PROBLEM REQUIREMENTS: Once the line holding "Task: Set slider to the second tick from top" is found, output it and all remaining lines of the data exactly, with every picture left out.

(Records from a dataset)
....

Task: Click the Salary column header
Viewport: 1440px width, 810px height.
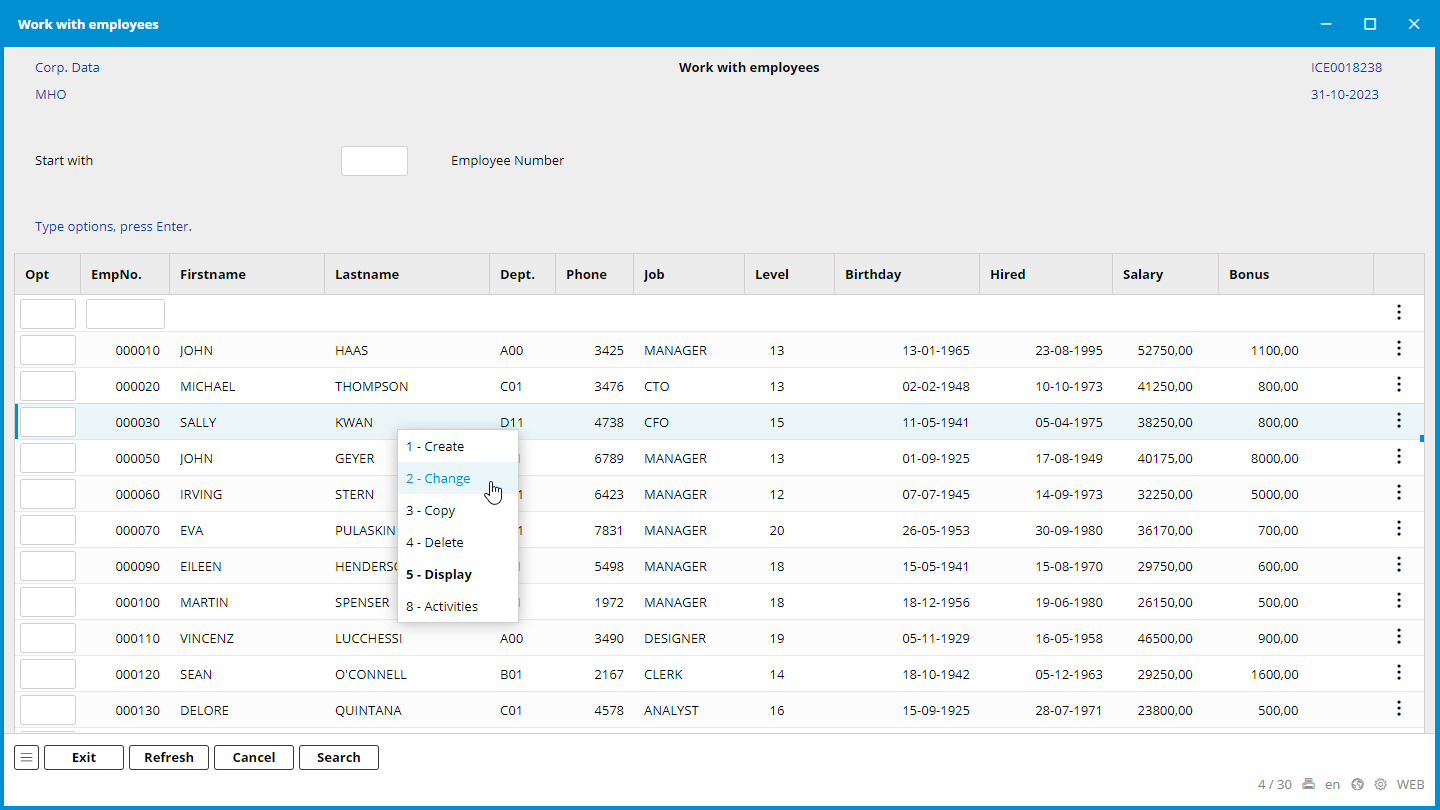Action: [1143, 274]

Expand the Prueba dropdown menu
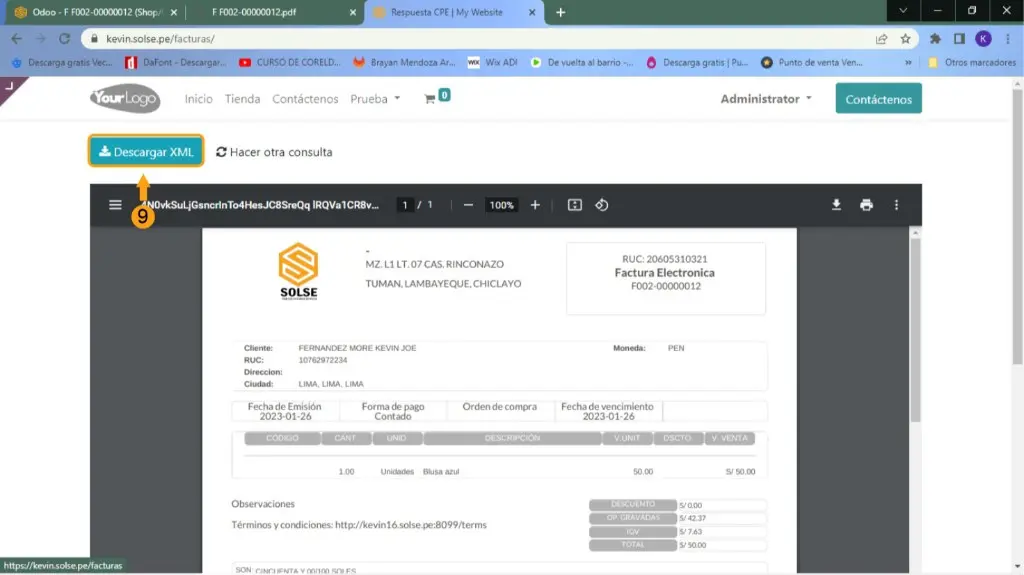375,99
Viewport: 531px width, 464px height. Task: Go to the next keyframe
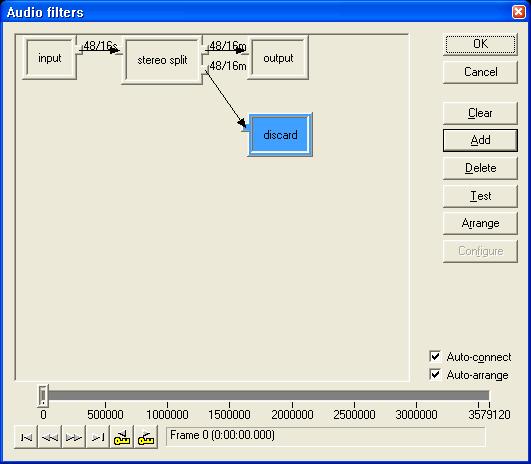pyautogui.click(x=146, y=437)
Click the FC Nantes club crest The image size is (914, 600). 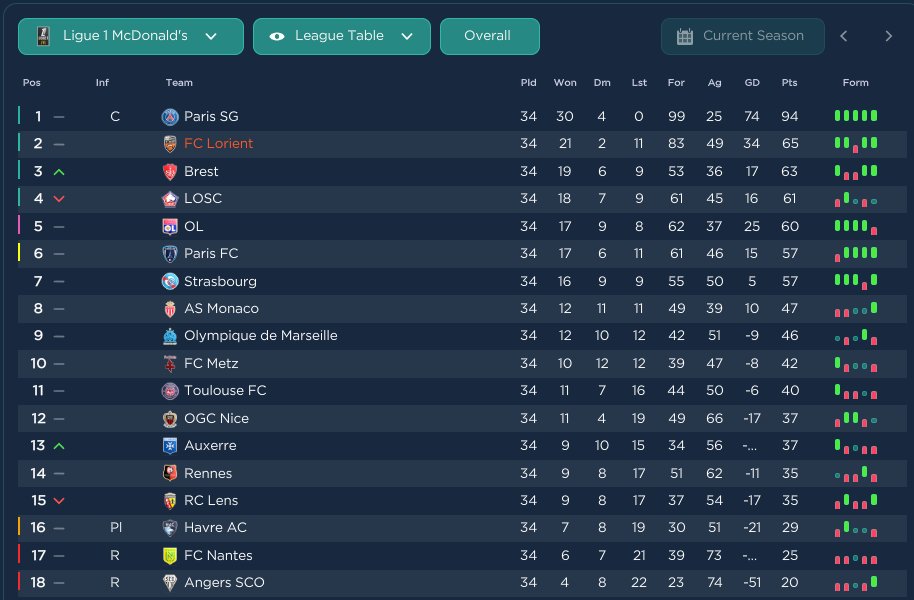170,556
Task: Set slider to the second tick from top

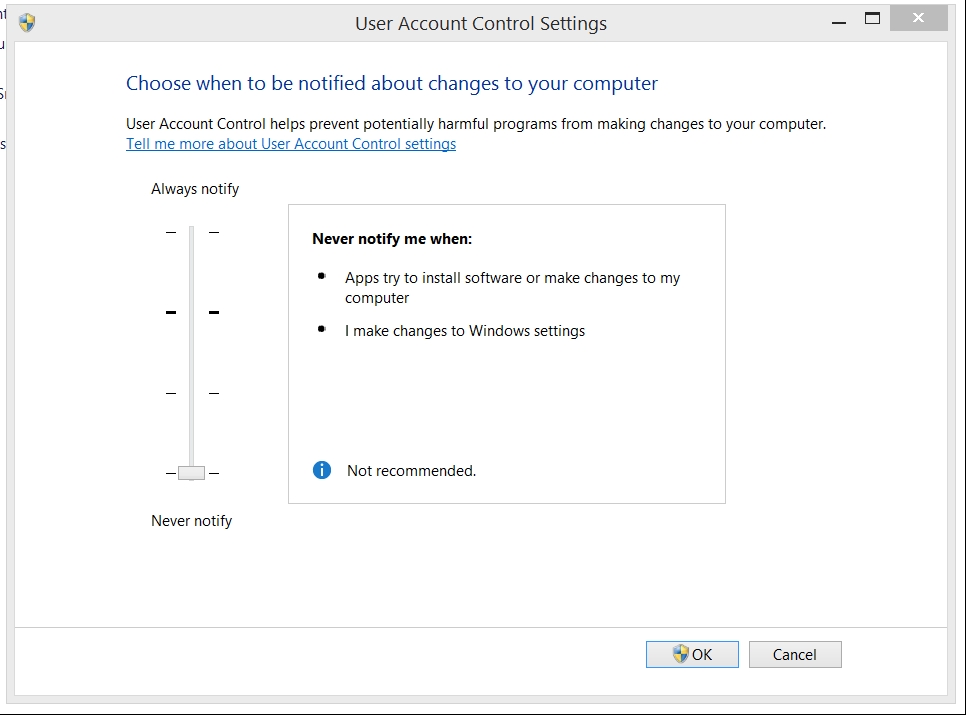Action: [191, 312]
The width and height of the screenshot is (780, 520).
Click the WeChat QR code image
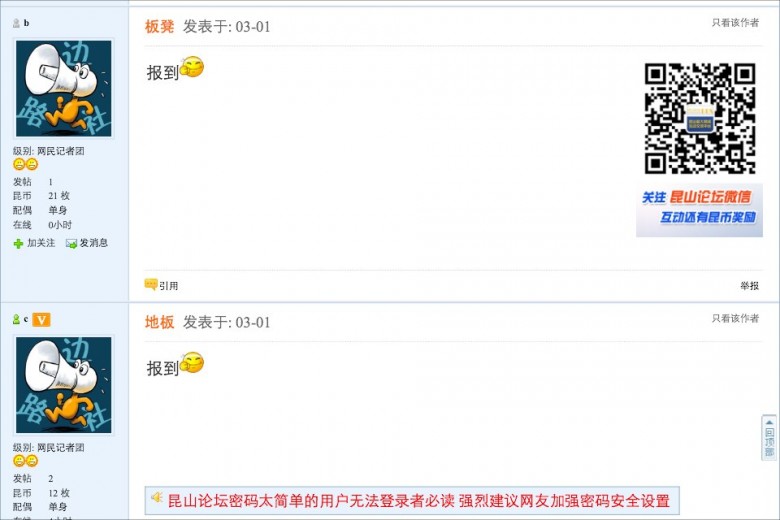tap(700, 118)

....

EXERCISE RESPONSE:
Task: Set slider to the second tick from top

Action: [191, 312]
The width and height of the screenshot is (780, 520).
Click the WeChat QR code image
tap(700, 118)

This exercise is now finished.